What sorts of stocks will do well in the coming year? Right now, it's clear that the coronavirus pandemic is continuing. And that limits our visibility. If the health situation worsens, stay-at-home stocks and companies making coronavirus-related products may perform well in the months ahead. If the crisis eases, travel-related and entertainment stocks could start to climb.
In this environment, the best strategy is diversification -- and not just across industries. It's important to look at each individual company's business and how news and external factors may affect its performance in 2021. Here, I'll talk about three that, together, offer a solid way to manage risk in the new year.
Vertex Pharmaceuticals (NASDAQ:VRTX) is down over 20% from an all-time high reached in July. Investors sanctioned the stock after the company discontinued a phase 2 study for an alpha-1 antitrypsin deficiency (AATD) therapy. But we shouldn't be discouraged. As Vertex said on its earnings call, part of the company's strategy is to advance several molecules into early clinical studies, then only move forward with the strongest. In this case, Vertex is continuing a phase 2 study of another AATD therapy. It expects to report data in the first half of 2021.
Most recently, Vertex and partner CRISPR Therapeutics (NASDAQ:CRSP) earned a victory in the development of their gene-editing program for blood disorders. All seven transfusion-dependent beta thalassemia patients were transfusion independent after three to 18 months of follow-up. And all three sickle cell disease patients were free of acute pain crises within three to 15 months of follow-up.
These are programs that could add to future revenue. For now, though, investors can count on Vertex's leadership in the cystic fibrosis (CF) market. So far, it's driven five years of annual revenue increases. Last year's launch of Trikafta -- a drug that could eventually treat 90% of all CF patients -- will accelerate that trend. In the most recent quarter, product revenue soared 62% to $1.54 billion. Vertex predicts CF leadership until at least the late 2030s. This should translate into steady share gains for the long-term investor.

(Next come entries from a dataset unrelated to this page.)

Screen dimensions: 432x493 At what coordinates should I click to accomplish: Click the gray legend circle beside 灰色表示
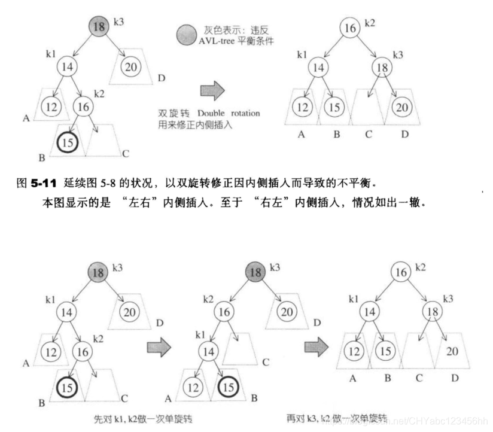point(187,33)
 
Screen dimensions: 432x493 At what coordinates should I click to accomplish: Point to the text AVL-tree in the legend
point(217,41)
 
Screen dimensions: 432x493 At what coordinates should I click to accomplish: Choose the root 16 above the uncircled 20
point(401,272)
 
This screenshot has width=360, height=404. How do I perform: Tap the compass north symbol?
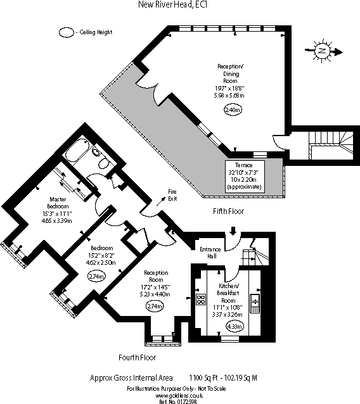click(323, 49)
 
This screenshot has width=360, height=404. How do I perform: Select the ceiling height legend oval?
click(66, 32)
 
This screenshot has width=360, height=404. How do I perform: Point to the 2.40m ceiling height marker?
click(233, 110)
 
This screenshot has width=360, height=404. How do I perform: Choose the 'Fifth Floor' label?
click(228, 211)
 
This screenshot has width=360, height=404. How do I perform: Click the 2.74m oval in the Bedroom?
click(96, 276)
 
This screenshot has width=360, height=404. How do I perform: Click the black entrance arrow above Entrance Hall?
click(235, 232)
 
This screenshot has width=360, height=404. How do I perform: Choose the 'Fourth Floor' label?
click(138, 358)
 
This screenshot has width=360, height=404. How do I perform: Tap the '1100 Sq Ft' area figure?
click(205, 377)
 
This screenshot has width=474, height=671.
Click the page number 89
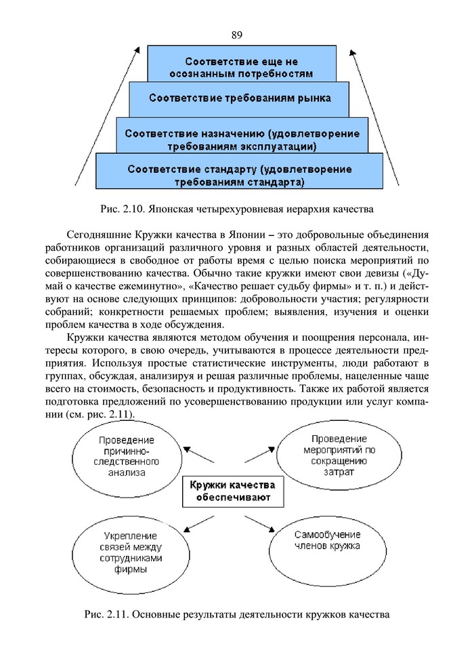point(236,35)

The coronavirus hurt Disney's (NYSE:DIS) biggest revenue source: Its parks, experiences, and products business. That segment accounted for about 38% of Disney's revenue last year. With some parks closed and others forced to limit numbers of visitors, and cruises on hold, the business segment reported a 61% decline in revenue in the most recent quarter. We can expect a rebound in this segment once the coronavirus crisis eases -- and this should drive Disney shares higher.
But something else is boosting Disney shares now -- and probably will continue to do so even as the health crisis continues. And that's the company's streaming services. Because people around the world are staying home more than usual, demand for at-home entertainment is high. And that's showing in Disney+, Hulu, and ESPN+ streaming subscriptions.
In a 2019 investor update, the company forecast subscriber levels for the 2024 fiscal year. Disney expected between 60 million and 90 million Disney+ subscribers, between 40 million and 60 million Hulu subscribers, and between 8 million and 12 million ESPN+ subscribers by FY 2024. All three services are already well on their way to beating expectations. As of this month, Disney+ subscribers totaled 86.8 million, Hulu subscribers had reached 38.8 million, and ESPN+ had 11.5 million subscribers. Streaming services contributed to the 41% revenue increase in the direct-to-consumer and international business in the most recent quarter.
Disney shares have gained 18% this year. In 2021, recovery in the parks segment or continued strength in streaming may put more magic into Disney stock.
President-elect Joe Biden plans to expand coronavirus testing in the U.S. And that's good news for testing leader Abbott Laboratories (NYSE:ABT). The U.S. Food and Drug Administration (FDA) has already granted eight of Abbott's coronavirus tests Emergency Use Authorization (EUA).
The latest, just this month, is Abbott's BinaxNOW rapid test for at-home use. In August, the FDA authorized a version of the test for use in healthcare settings. Abbott reported $881 million in coronavirus-related testing revenue in the quarter ending Sept. 30. But that didn't include much from the newly authorized BinaxNOW.
In the coming quarters, BinaxNOW revenue could be significant, especially with the new at-home indication. Abbott's test is used with eMed's online service to guide users through the testing process. The companies plan on delivering 30 million at-home tests in the first quarter and 90 million in the second. At a price of $25 per test, that represents $3 billion.
Soon after the initial EUA in August, Abbott started producing 50 million BinaxNOW tests per month. Abbott sells the test to professionals for $5.
Abbott's annual revenue has been on the rise since 2017, and annual profit has gained for the past two years. Beyond coronavirus testing, the company generates revenue from other diagnostic tests, medical devices, nutrition products, and pharmaceuticals. That means it has plenty of growth drivers -- during the health crisis and beyond.